Board Chair Carla Horne asked if the library has considered cutting off from the town and becoming an autonomous entity.

"If the library wants to do it, maybe we should have that discussion rather than make a memorandum of understanding," Horne said.

Nolan said the purpose of this process was to delineate what is being done and was not intended to create animosity between the boards, a point with which selectmen agreed.

Nolan said that is a matter that would have to be discussed, though could be extremely costly. An informal poll done on a library LISTSERV showed a near 50/50 split where some libraries had complete autonomy while others, especially smaller libraries, have arrangements with their respective towns.

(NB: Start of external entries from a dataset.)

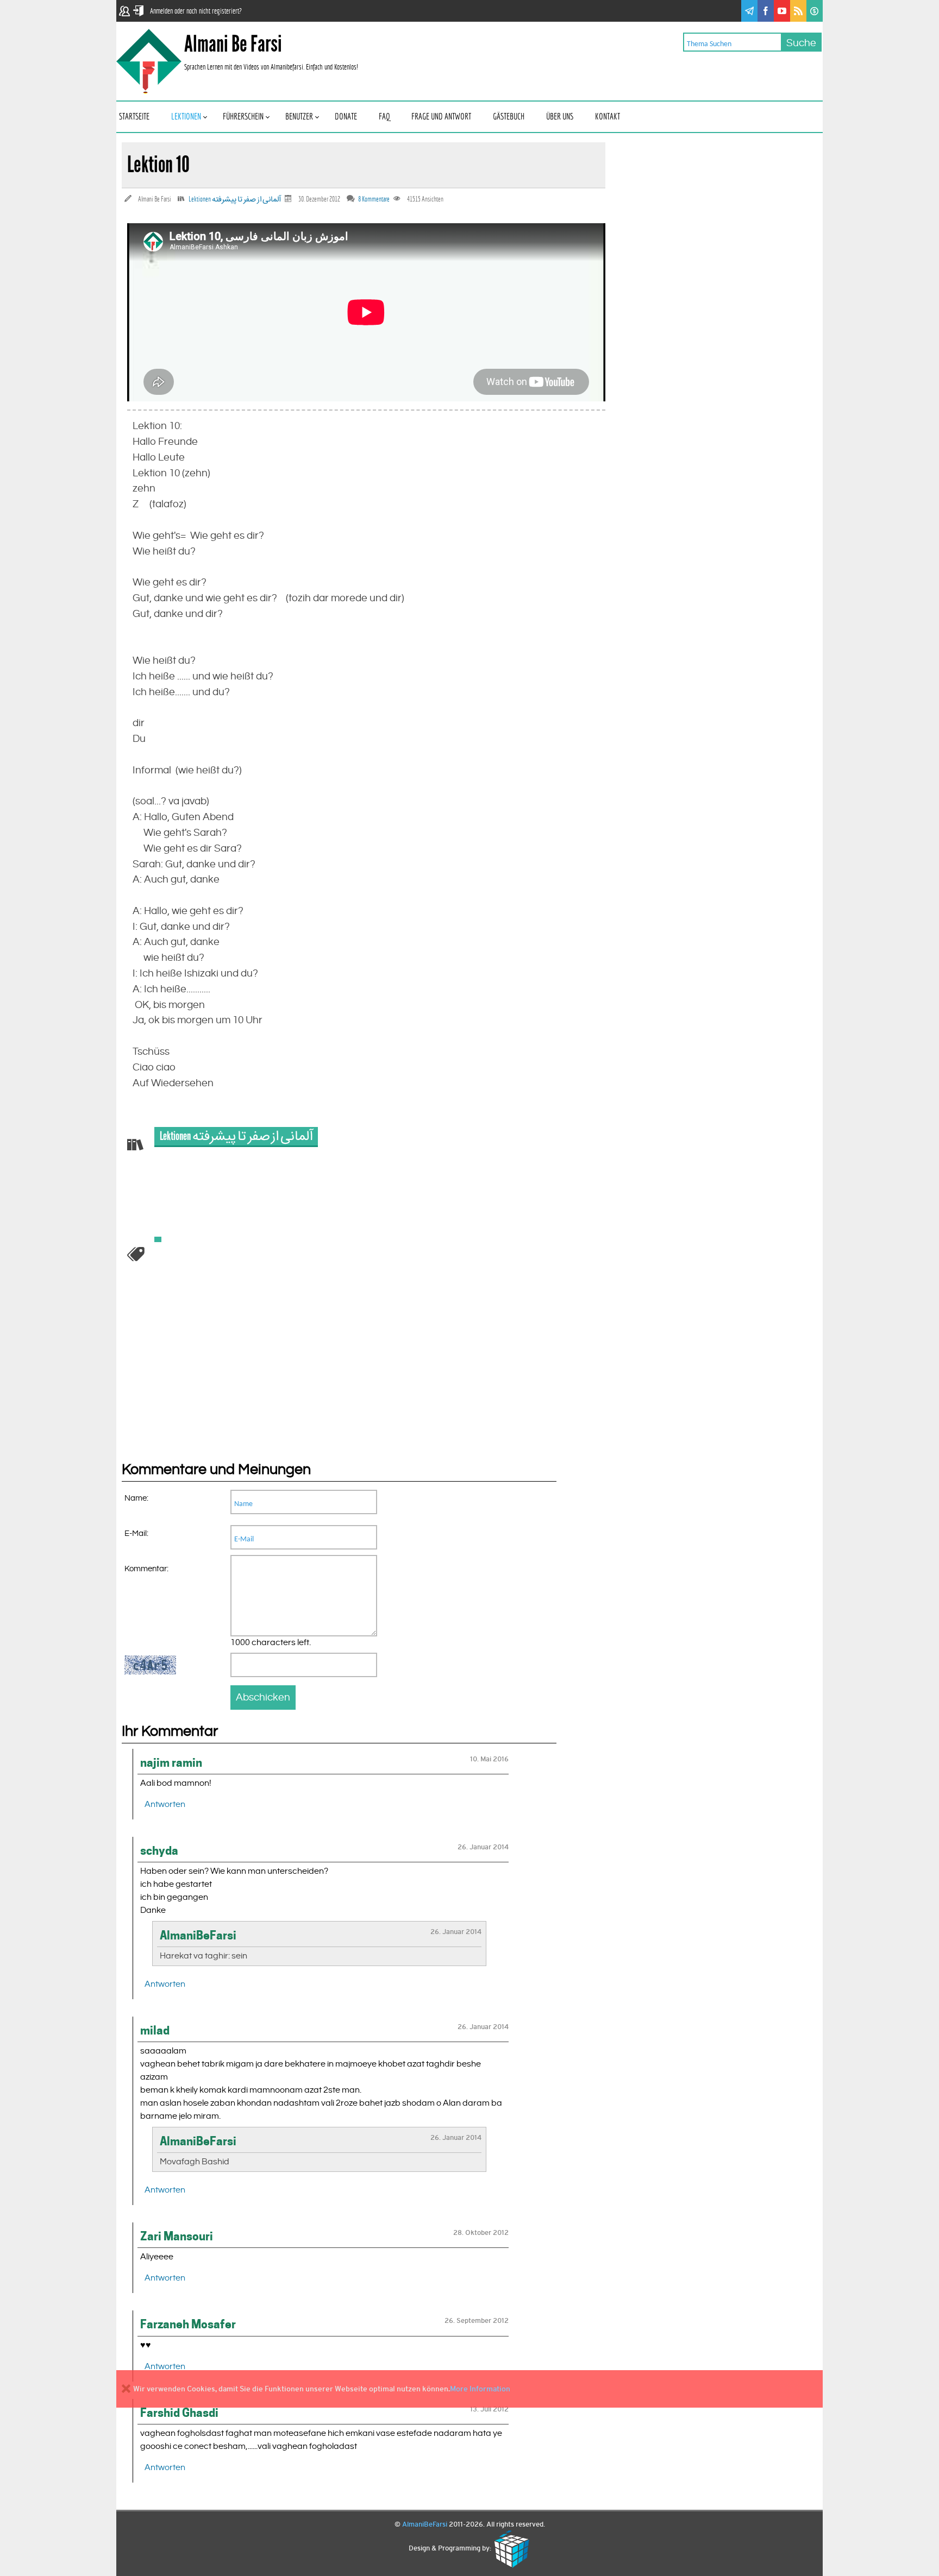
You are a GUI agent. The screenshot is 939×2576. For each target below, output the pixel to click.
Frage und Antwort (441, 117)
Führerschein (243, 117)
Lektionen (186, 117)
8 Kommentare (374, 199)
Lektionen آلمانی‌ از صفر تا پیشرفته (235, 199)
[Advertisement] (203, 1378)
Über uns (559, 117)
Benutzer (299, 117)
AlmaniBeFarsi (424, 2524)
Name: (136, 1498)
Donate (346, 117)
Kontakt (607, 117)
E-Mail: (136, 1533)
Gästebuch (508, 117)
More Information (480, 2389)
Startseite (134, 117)
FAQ (384, 117)
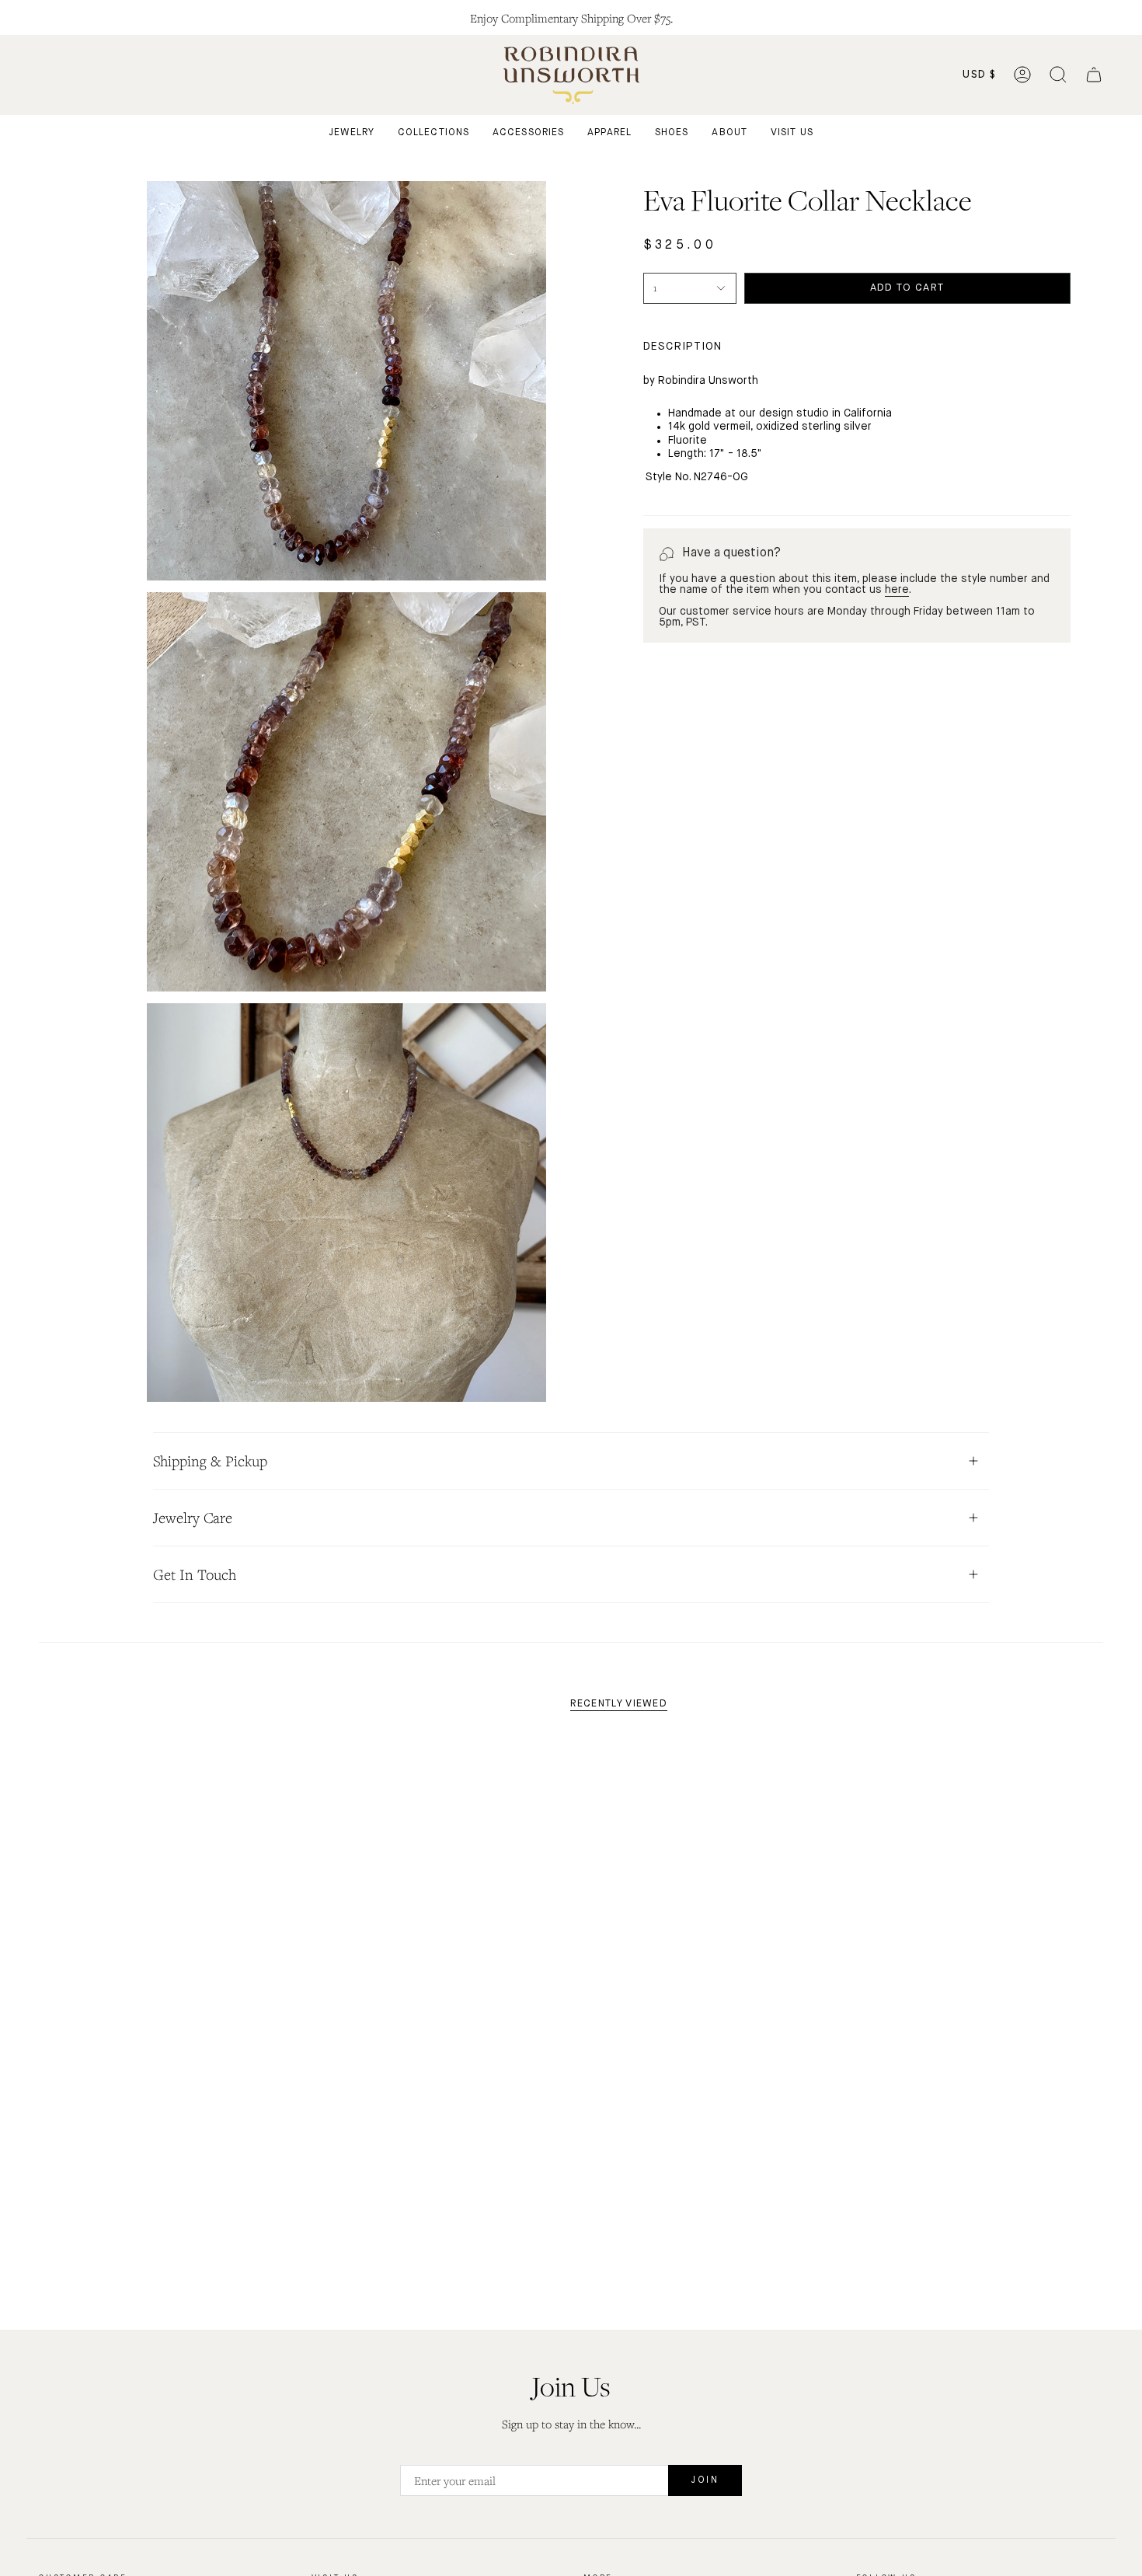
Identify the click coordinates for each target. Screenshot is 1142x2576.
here (897, 589)
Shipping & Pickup (210, 1461)
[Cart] (1094, 75)
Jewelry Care (192, 1517)
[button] (1058, 75)
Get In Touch (194, 1574)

Library Trustee Paul Eldridge said while town officials run a municipal corporation, library officials run a vocational institution: two different types of entities that cannot be run the same way.

Jim Hughes said an MOU was developed between the town and the library around the time Peter Russell was town manager in the 1990's. Hughes recommended that the town look at the discussions between the library and the town from that time.

Brothers said he would be interested in seeing the library's personnel policy.

Selectman Hillary Seeger asked if the library might work out something mutually agreeable with Warren and Public Works. Warren said he, Apostolos, and Mike Faller and Paul Ristaino of Public Works could meet and discuss options and responsibilities. Apostolos said she was okay with that idea.

Nolan said the trustees can draft a personnel policy and look at the town's policy to find common ground.

Horne said each respective board can work out all these matters and then a meeting can be scheduled.

Nolan asked if Apostolos could attend town staff meetings. Warren said he would respectfully deny that request as the library is a separate entity and there would be a conflict. However he would be willing to meet with Apostolos on an as-needed basis. Horne suggested these meetings take place on a regular basis so Apostolos and Warren can keep better communication. Warren said he was fine with doing that.